EXTRACTO DE LA PÁGINA:
════════════════
Si algún fotógrafo podría entender la presión que debieron sufrir Bob Dylan y los Hawks en su célebre cruzada eléctrica por escenarios al grito de “¡Judas!”, este sería el William Eggleston de 1976, cuando su desacato importunó al establishment artístico de su tiempo. Tras haber iniciado su andadura como retratista en blanco y negro –obra que también recoge la exposición en Barcelona bajo el epígrafe “Before Color”– y comprometido con los evangelios de Henri Cartier-Bresson y Walker Evans, emprende un quiebro radical en 1965 con sus escarceos con el color. Y sin perder la voluntad artística en la mudanza. Tamaña osadía para los estandartes y convenciones de la época, donde el color era percibido como algo vulgar, reducto de la publicidad, alcanza su punto crítico en la exposición que le dedica el MoMA de Nueva York en 1976, siendo la primera muestra completa en color de un solo artista acogida por dicho museo. El revuelo de esa decisión fue notorio. Lluvia de críticas para el MoMA, para el director del departamento de fotografía del mismo, John Szarkowski, y para el sujeto principal de la muestra. El propio Cartier-Bresson en persona, en un encuentro en Lyon, ya le había hecho notar su desagrado por ese transfuguismo con la lapidaria frase “William, color is bullshit”.
Eggleston, junto a Gary Winogrand o los también supervivientes Lee Friedlander –de quien KBr ya había expuesto parte de su obra en la misma sala– o Bruce Davidson, más todo el destacamento del New American Color del cual nuestro protagonista fue padre, liberó la fotografía de muchos de los corses y restricciones conceptuales de su tiempo, siendo la emancipación del color sobre el blanco y negro en dotación artística probablemente la más revolucionaria de sus aportaciones. La meca del arte moderno convalidó la osadía pese a injerencias y presiones.
════════════════
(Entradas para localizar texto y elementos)
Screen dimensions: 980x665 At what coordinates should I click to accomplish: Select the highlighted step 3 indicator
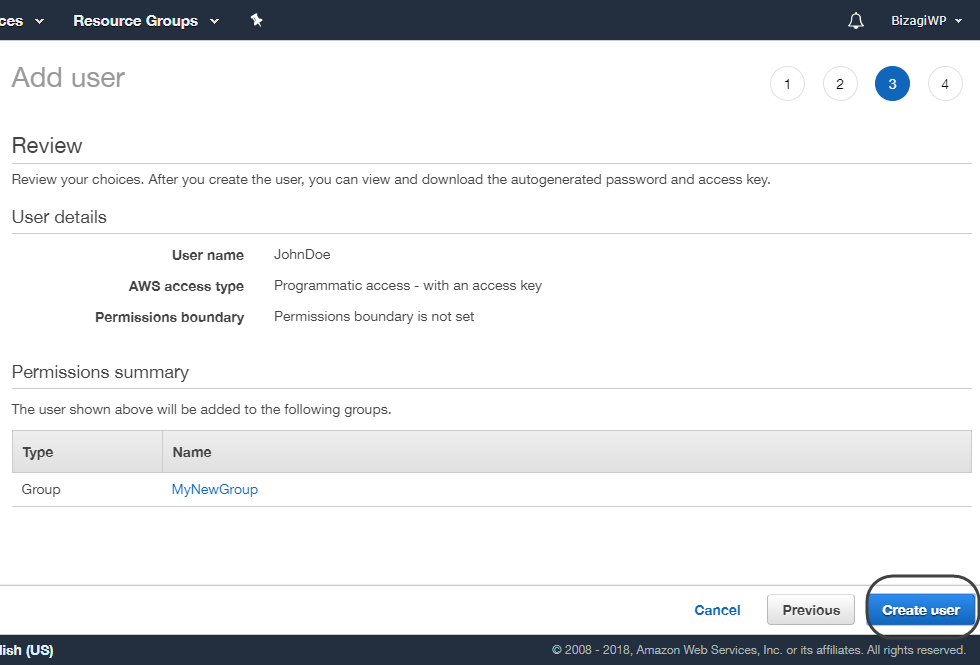(892, 84)
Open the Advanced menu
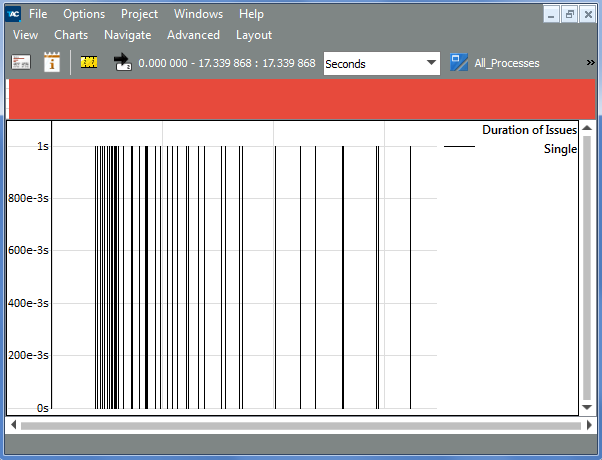 193,34
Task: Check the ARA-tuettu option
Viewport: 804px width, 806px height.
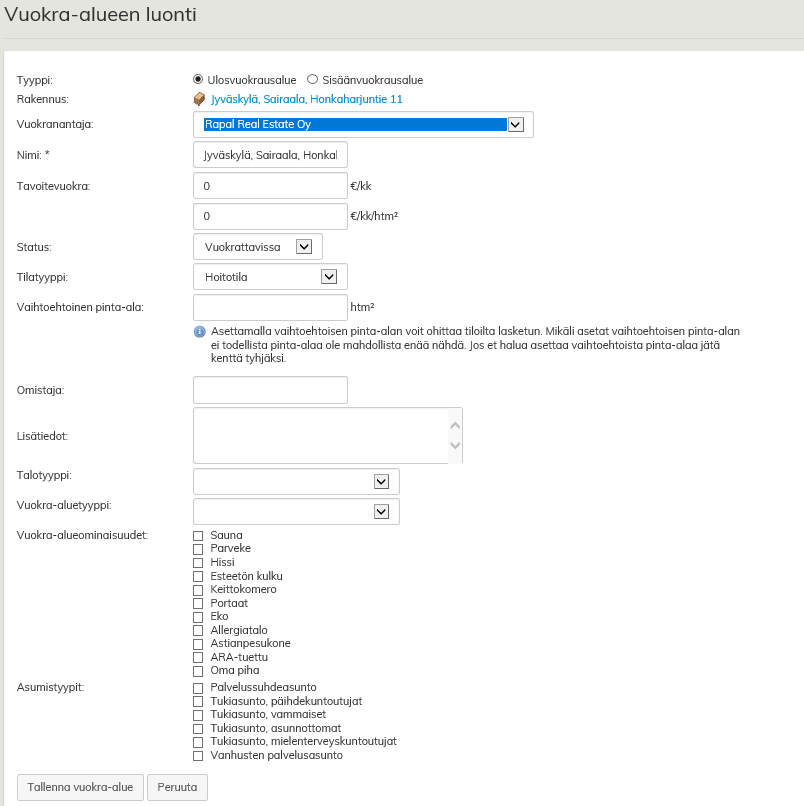Action: (x=198, y=657)
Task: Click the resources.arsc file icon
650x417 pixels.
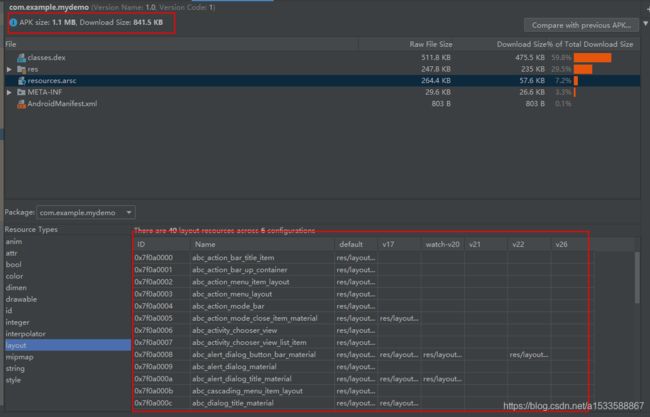Action: tap(21, 80)
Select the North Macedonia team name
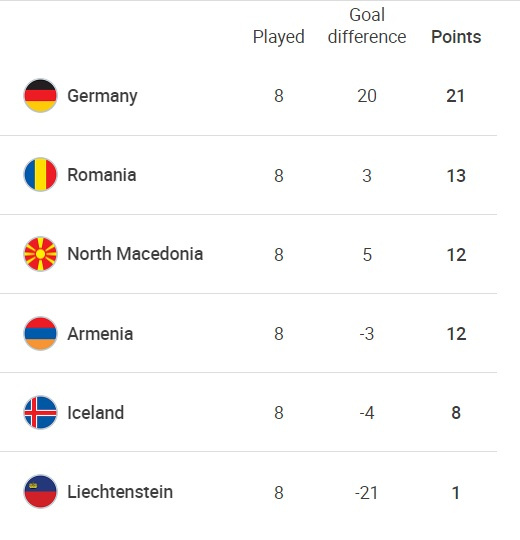Screen dimensions: 520x540 coord(135,254)
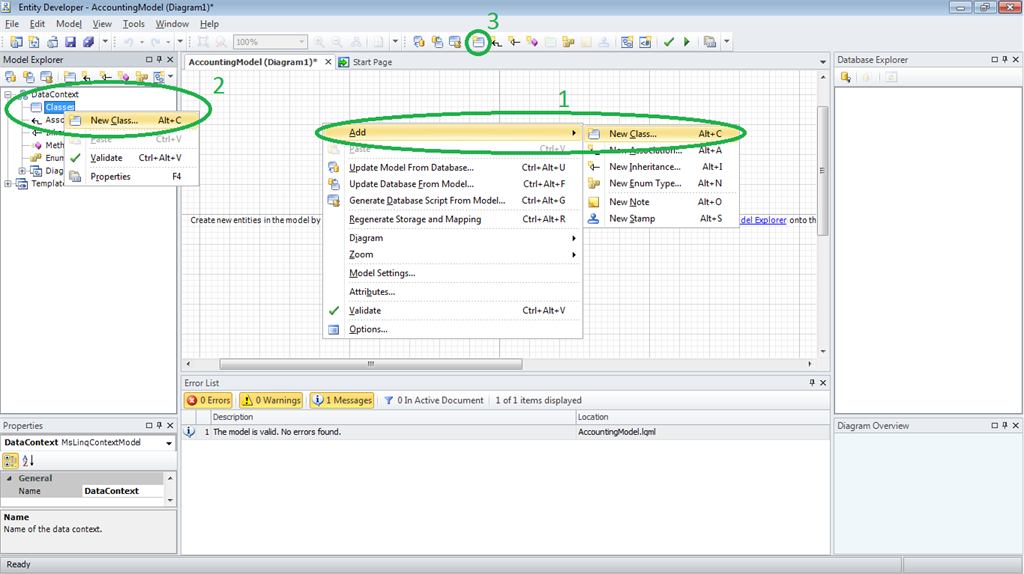Screen dimensions: 1024x574
Task: Choose Update Model From Database menu entry
Action: click(410, 167)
════════════════
COMPLETA LO SIGUIENTE:
(a) Copia literalmente del texto sobre William Eggleston el tramo que va de "Eggleston, junto a" hasta "injerencias y presiones.".
(b) Responde según el texto sobre William Eggleston:
(i) ¿En qué año emprendió Eggleston sus escarceos con el color?
(ii) ¿Quién era el director del departamento de fotografía del MoMA?
(iii) ¿De qué destacamento se dice que Eggleston fue padre?

RESULTADOS DEL EJERCICIO:
(a)
Eggleston, junto a Gary Winogrand o los también supervivientes Lee Friedlander –de quien KBr ya había expuesto parte de su obra en la misma sala– o Bruce Davidson, más todo el destacamento del New American Color del cual nuestro protagonista fue padre, liberó la fotografía de muchos de los corses y restricciones conceptuales de su tiempo, siendo la emancipación del color sobre el blanco y negro en dotación artística probablemente la más revolucionaria de sus aportaciones. La meca del arte moderno convalidó la osadía pese a injerencias y presiones.

(b)
(i) En 1965.
(ii) John Szarkowski.
(iii) Del New American Color.